■ **YOUR TASK**:
Give again the lines from the line with "Image resolution: width=894" to the last line of the records, exactly and in full. Do not carry over any pictures.

■ **LISTED ENTRIES**:
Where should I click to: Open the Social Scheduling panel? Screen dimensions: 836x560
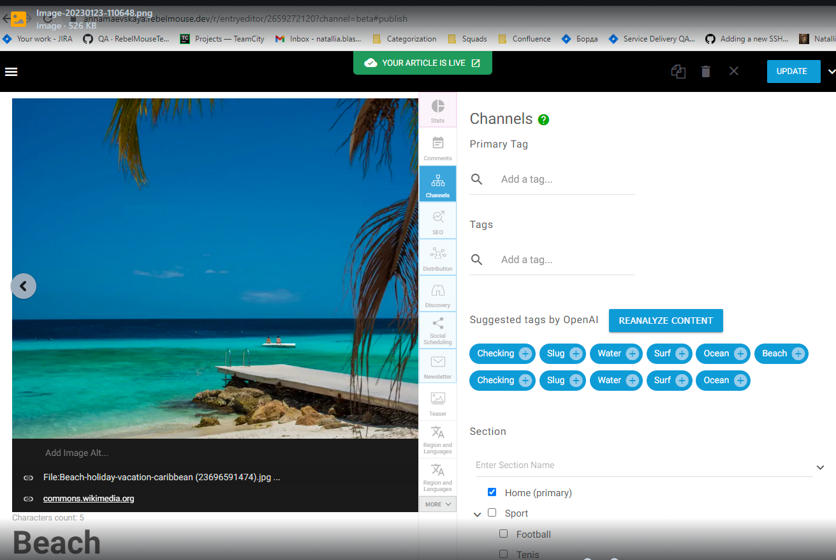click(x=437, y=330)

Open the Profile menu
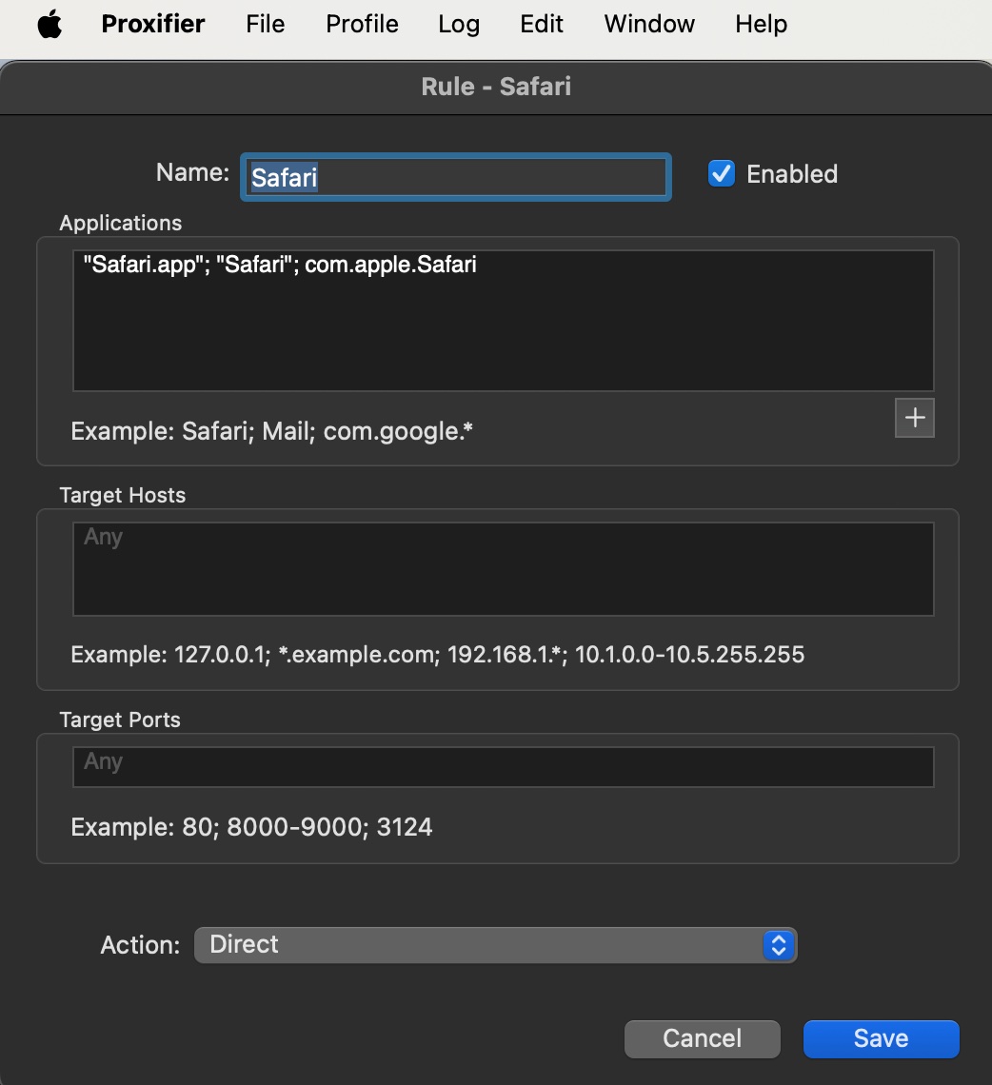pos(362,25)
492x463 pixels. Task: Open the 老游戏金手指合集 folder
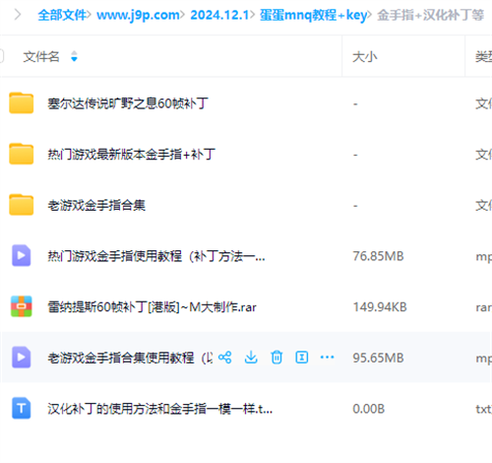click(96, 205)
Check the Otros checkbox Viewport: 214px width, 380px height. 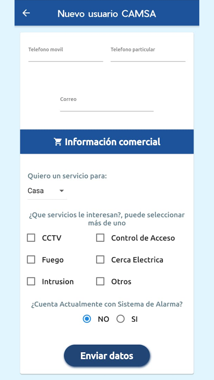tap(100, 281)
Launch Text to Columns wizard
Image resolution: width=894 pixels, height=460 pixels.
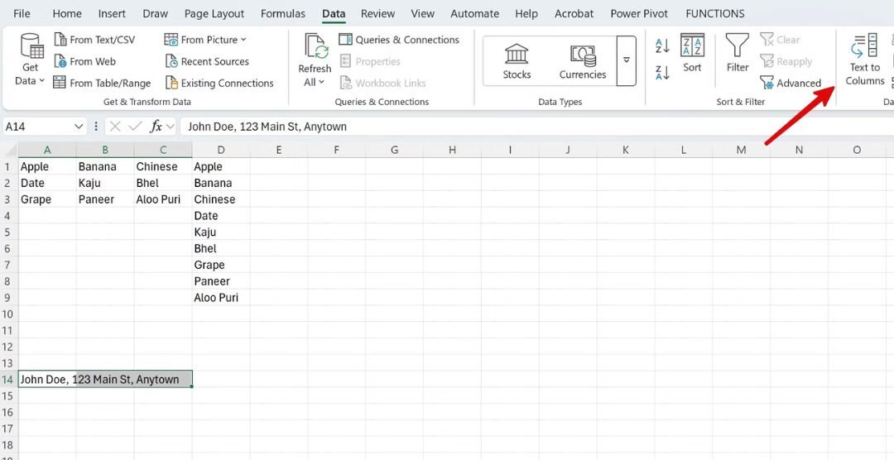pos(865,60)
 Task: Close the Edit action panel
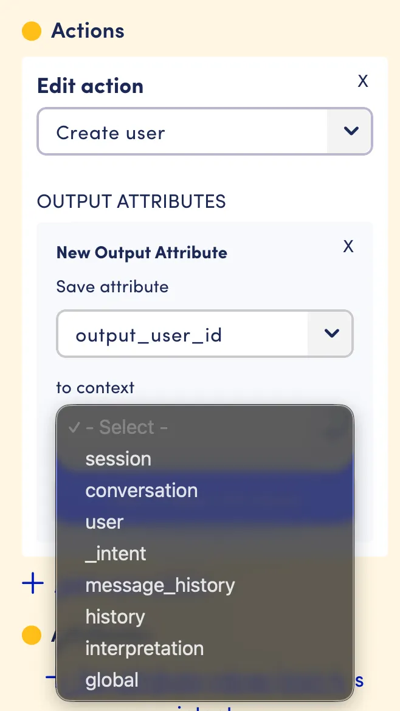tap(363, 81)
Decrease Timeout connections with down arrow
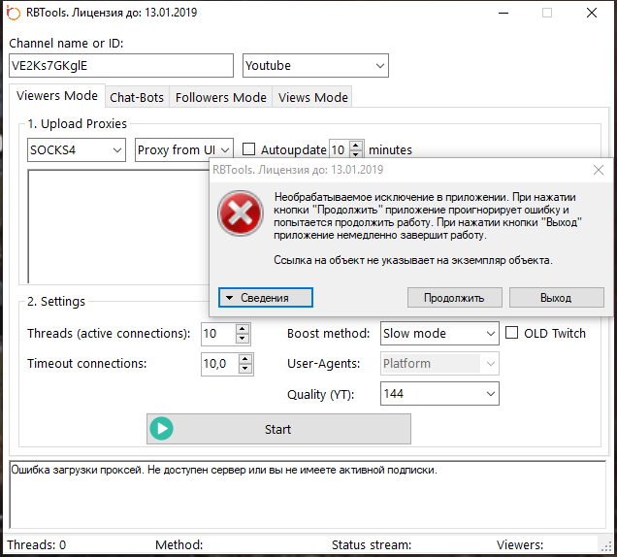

■ **EXPECTED OUTPUT**:
Image resolution: width=894 pixels, height=460 pixels.
pos(865,60)
 Task: Close the Edit action panel
tap(363, 81)
Decrease Timeout connections with down arrow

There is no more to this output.